L’obiettivo comune (almeno quello dichiarato) di separare la politica dalla gestione amministrativa ha contraddistinto tutte le riforme, pur espressione di ideologie diverse che (apparentemente) puntavano a rafforzare il ruolo della dirigenza considerata il perno del sistema per migliorare l’efficienza, l’efficacia e l’economicità dell’azione della pubblica amministrazione, una dirigenza considerata punta di diamante del rinnovamento della P.A. che prometteva una maggiore competenza e managerialità ed un minor legame con la politica.

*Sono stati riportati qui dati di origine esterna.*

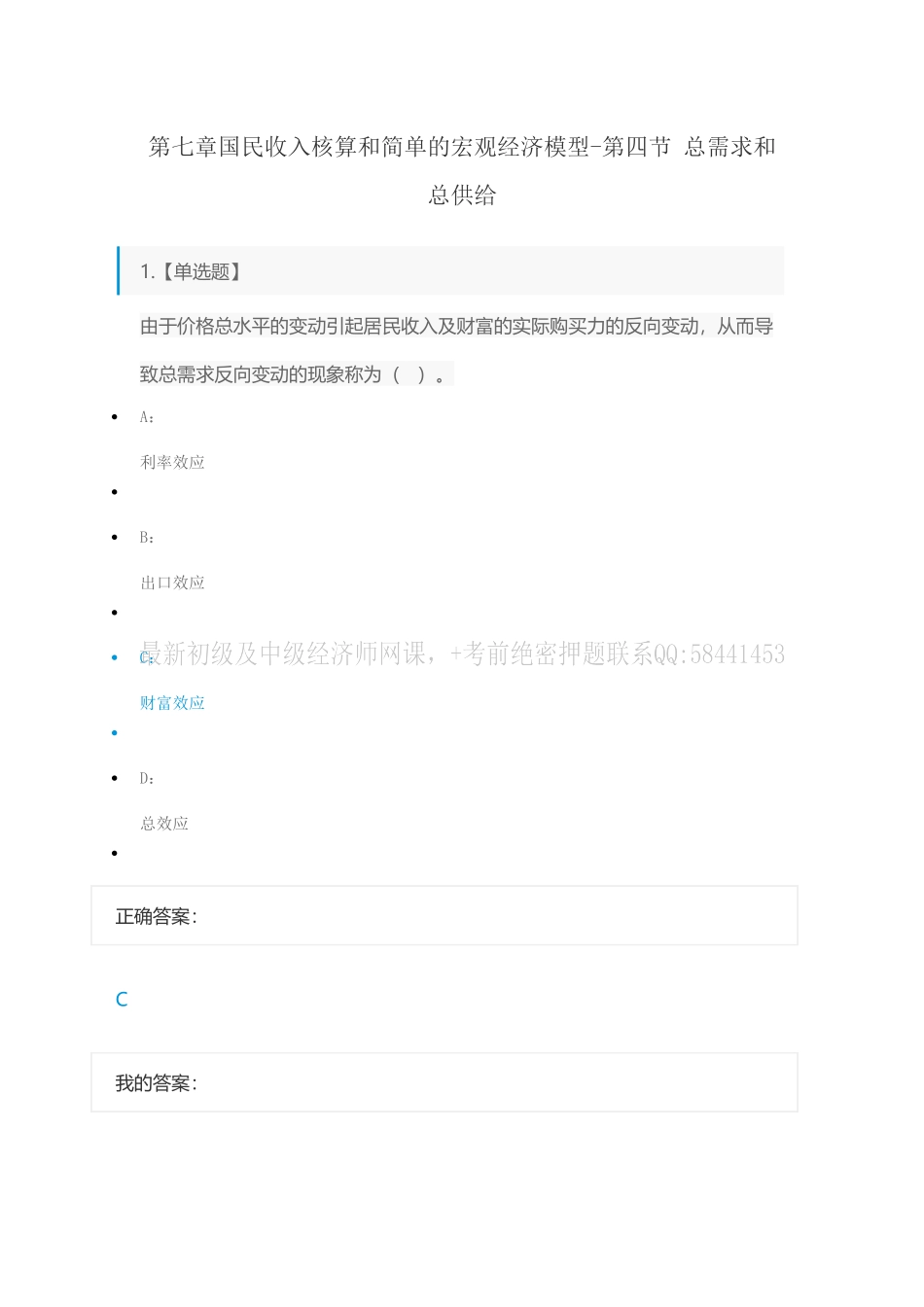Image resolution: width=924 pixels, height=1307 pixels.
Task: Select option D 总效应
Action: tap(164, 824)
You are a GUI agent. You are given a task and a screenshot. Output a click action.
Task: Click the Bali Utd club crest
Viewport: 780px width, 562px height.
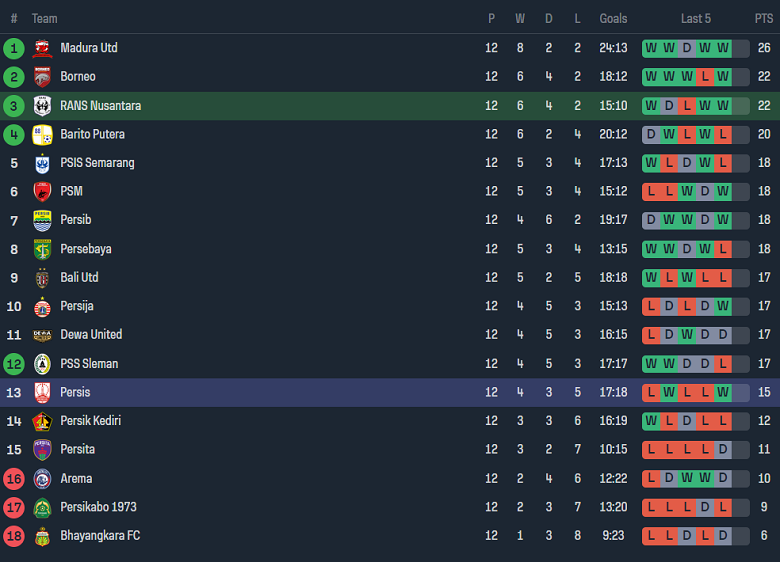click(x=42, y=278)
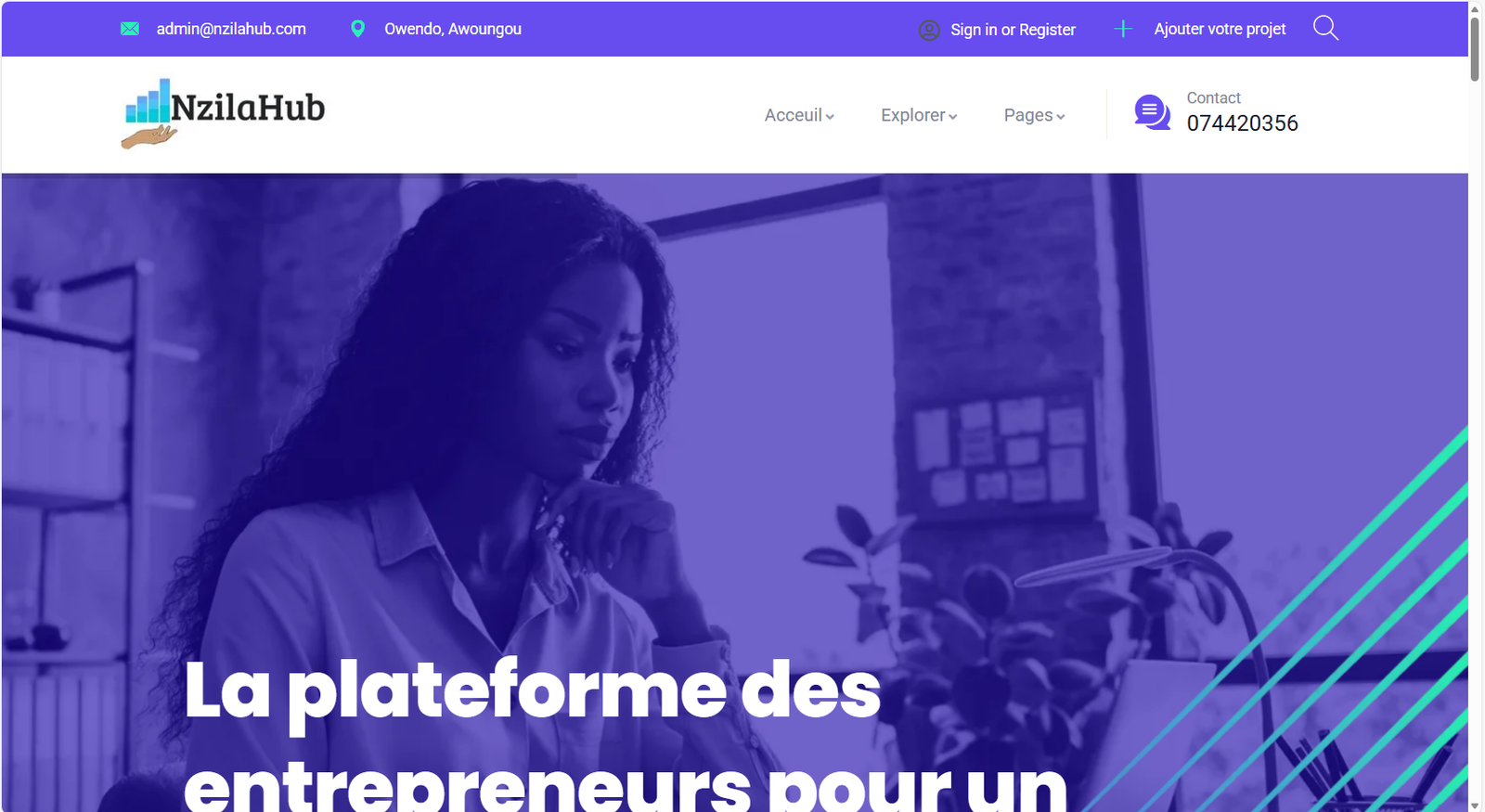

La realtà si è rivelata, purtroppo, ben diversa ed il percorso, lento e molto ostacolato, ci porta a constatare che: 

  • La politica non ha perso il timone di comando delle Amministrazioni e non si limita (il più delle volte) a fornire meri atti di indirizzo ma entra nelle singole scelte per alimentare il proprio consenso.
  • La dirigenza non sempre è propensa ad assumersi nuove responsabilità ed a rivendicare il proprio ruolo, è più attenta al legalismo formale e/o alla cultura dell’adempimento che al risultato, secondo un comportamento che può essere tristemente definito di “burocrazia difensiva”.
  • La dirigenza è stata molte volte utilizzata e declinata come il capro espiatorio di difetti ed inefficienze le cui responsabilità dovrebbero ricadere, in prevalenza, su altri.

La differenza tra il pubblico ed il privato.

Al pari del dirigente privato il dirigente pubblico è un prestatore di lavoro ma allo stesso tempo riveste anche il ruolo di datore di lavoro nei confronti dei dipendenti assegnati al proprio ufficio, sì da essere descritto con la nota figura mitologica del Giano Bifronte.

Il dirigente pubblico “dipendente” è assunto al pari di quello privato con un contratto individuale di lavoro, ma presenta una doppia specificità:

  • il contratto di assunzione attribuisce la sola qualifica dirigenziale e il dirigente nel corso del rapporto sarà destinatario di molteplici incarichi a termine.
  • È tenuto ad esercitare anche poteri pubblicistici. Di qui l’ampio dibattito nato dall’esigenza di far convivere in capo alla medesima figura la natura privatistica del rapporto di lavoro con l’esercizio di poteri pubblici. La composizione di tale apparente dicotomia si è avuta con il riconoscimento della natura privatistica dell’atto di conferimento dell’incarico quale atto determinativo delle mansioni e di assegnazione alla direzione di una determinata struttura, presupposto per l’esercizio di tutti i poteri, anche quelli pubblicistici, propri dell’ufficio di attribuzione secondo l’articolazione organizzativa definita ai sensi dell’art. 2, comma 1, del d.lgs. n. 165/2001. Quanto al dirigente pubblico “datore di lavoro” la peculiare connotazione consiste nell’attribuzione di prerogative datoriali diverse (e per taluni profili, addirittura più ampie) di quelle proprie del dirigente privato il cui esercizio è però talvolta assoggettato a precisi vincoli tali da limitare l’autonomia d’azione.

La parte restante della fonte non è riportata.